The decision of the Cousoumeh Caravan to marry the potency of the steelpan with its rich heritage, in a musical form where the players become the actors, and the music they bring forth, becomes the message, is reaping large dividends for the Siparia-based group.
The story of the pan, told through the amazing instrument, dance, drama and spoken word, so impressed the people of Chicago during the Cousoumeh Caravan’s riveting tour in August, that it has evolved into a proposed 15-city, US tour for the group in 2018.
Akinola Sennon executive director of the Deltones Institute of Steel Drums and Music (DISDAM), of which Cousoumeh is a project, confirmed the request for the caravan to continue the journey of The Life of Drum, Story of Steel, in collaboration with the Chicago’s Culture Arts and Music Organization, (CAM), and the decision to accept the offer.
He shared that not only the message, but the delivery of the phenomenalism of the instrument mixed with its heritage, by players ages six to 32, had such an evocative effect on the audience at Chicago’s Woodstock Opera House, that it clinched the deal for the group.
Prior to that groundbreaking concert, Sennon said from the time the players arrived, they whetted the appetites of residents throughout the Woodstock and Crystal Lake area, as they accepted invitations to share music at high schools and fairs, and also cultural exchange with local pan band, Potts and Pans, led by CAM’s director Matt Potts.
Explaining the production is a biopic of the drum, Sennon said the approach –using that masterful interplay of visual, words and sound to tell the story, left people in tears of disbelief that this instrument embodied all of that history, with which they identified.

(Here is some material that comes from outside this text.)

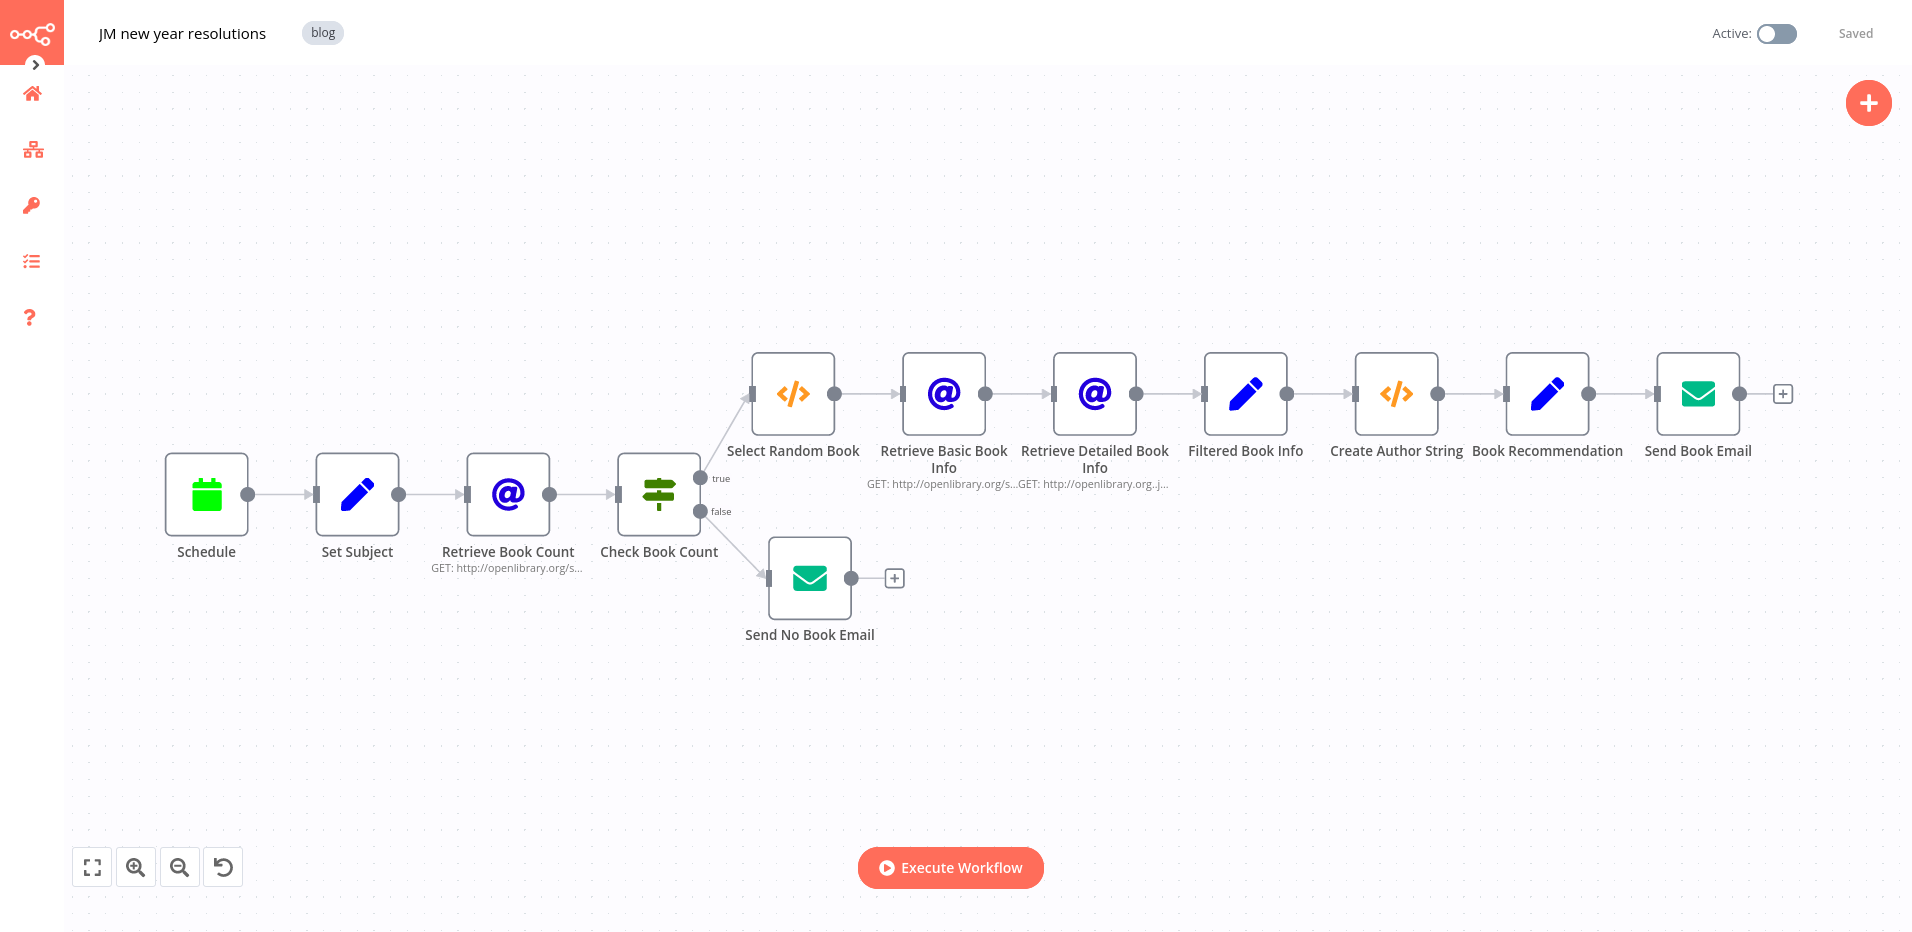
Task: Edit the workflow name JM new year resolutions
Action: click(x=182, y=33)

“It is a riveting tale of personified genres of music that all started with drum, an African slave woman who gives birth to jazz and calypso, whose progeny becomes Steelpan. While the orchestra played, the narrator set the framework. In the background, a projector forced the eyes of the audience to focus on the visuals of the haunting images of the slave trade, its brutality and the descendants who found connection to their past in the creation of something new, with an old soul.”

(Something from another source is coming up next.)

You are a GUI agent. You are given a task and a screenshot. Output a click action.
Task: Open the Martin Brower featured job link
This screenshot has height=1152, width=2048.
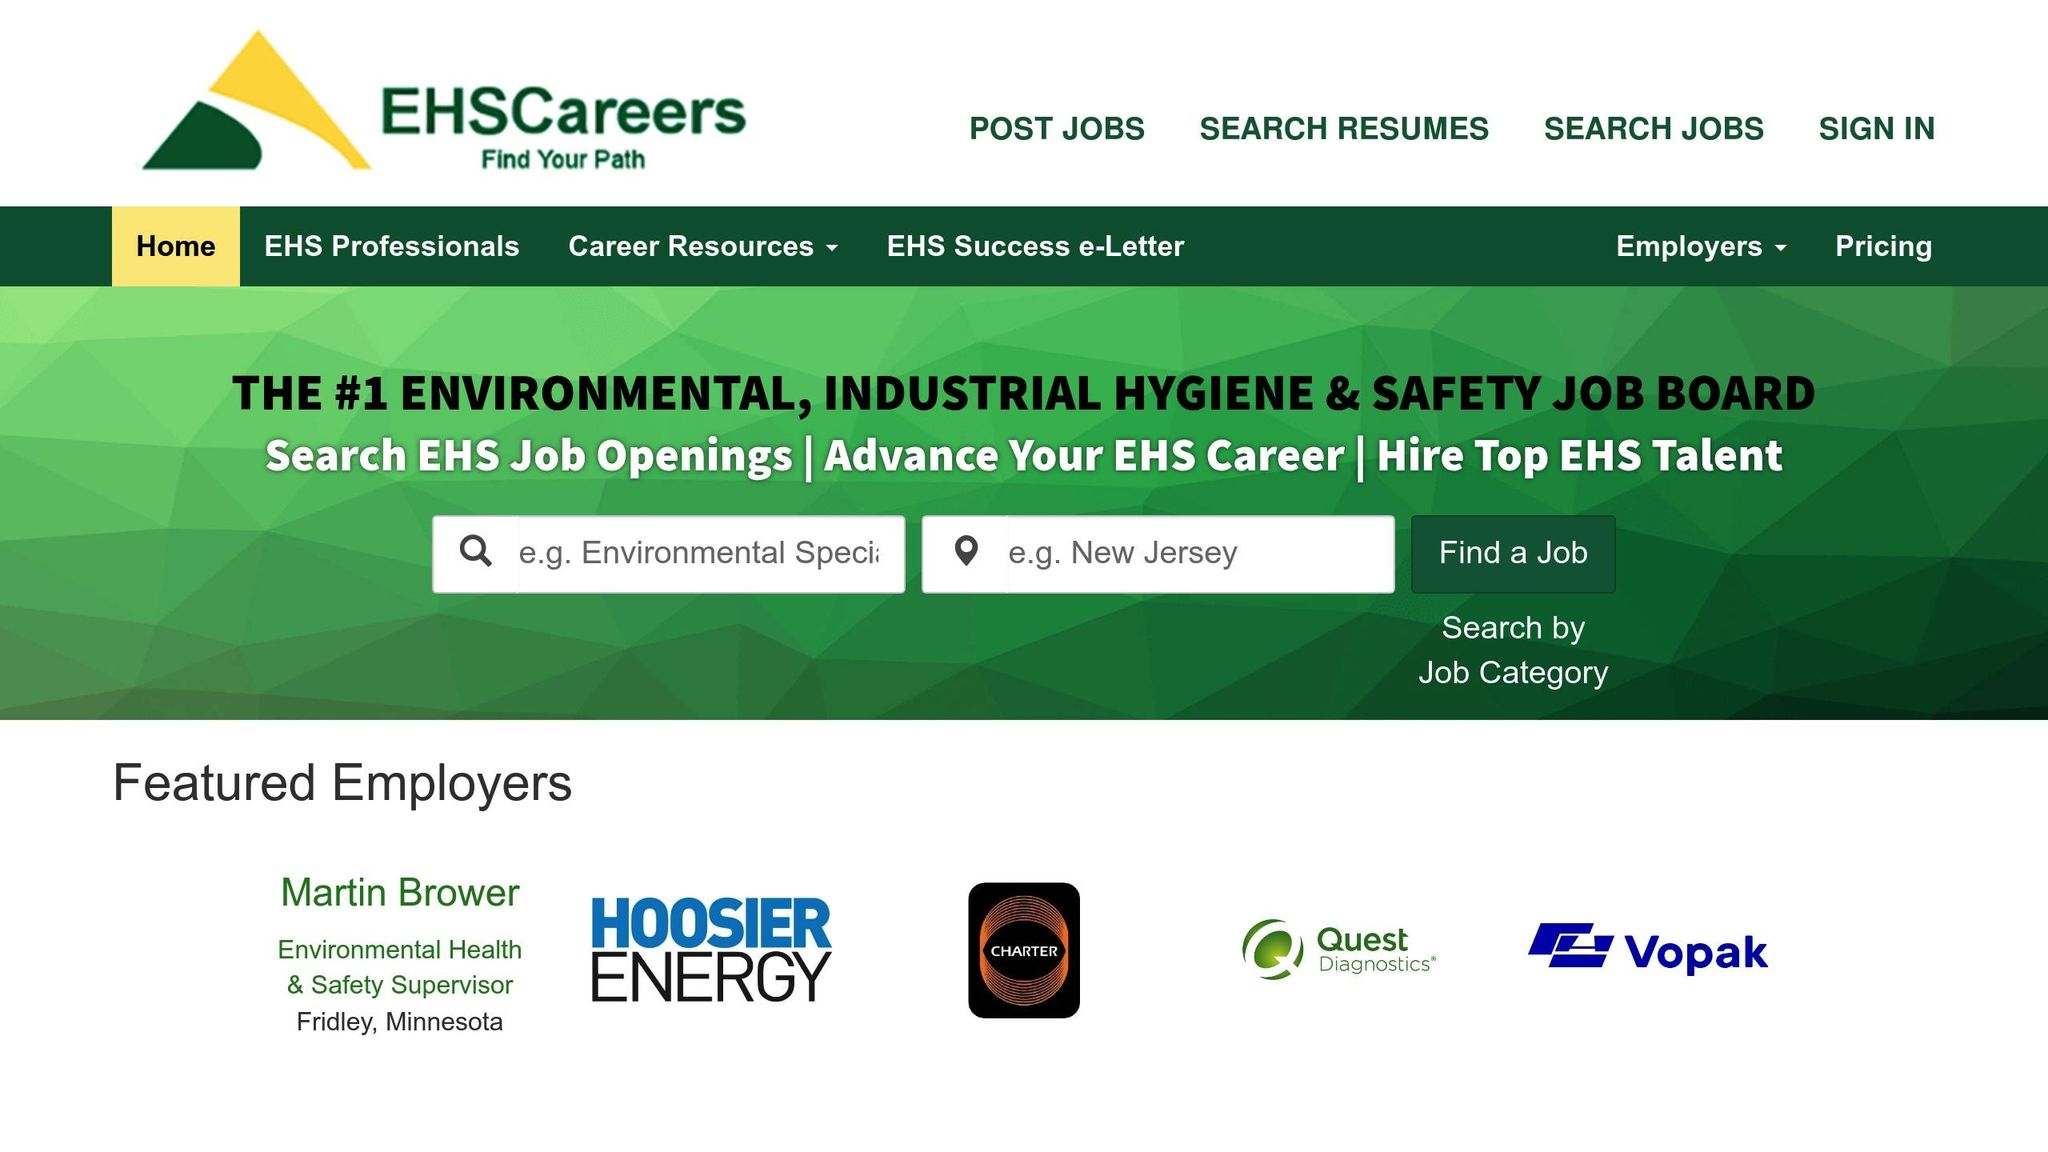(399, 892)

He said the sold-out crowd, which already had an appreciation for the instrument through the work being done by Prof Liam Teague who teaches at the University of Illinois, only had praise for the production during a meet and greet post-show event.
“But we created some new ambassadors of the pan. Undoubtedly, the legacy of the drum, her children and the prodigy is a story still to be told. Steelpan has now evolved out of its novelty stage and must find resonance in his birthplace and those who live him around the world,” Sennon said.
A 50-member ensemble will set off for next year’s tour.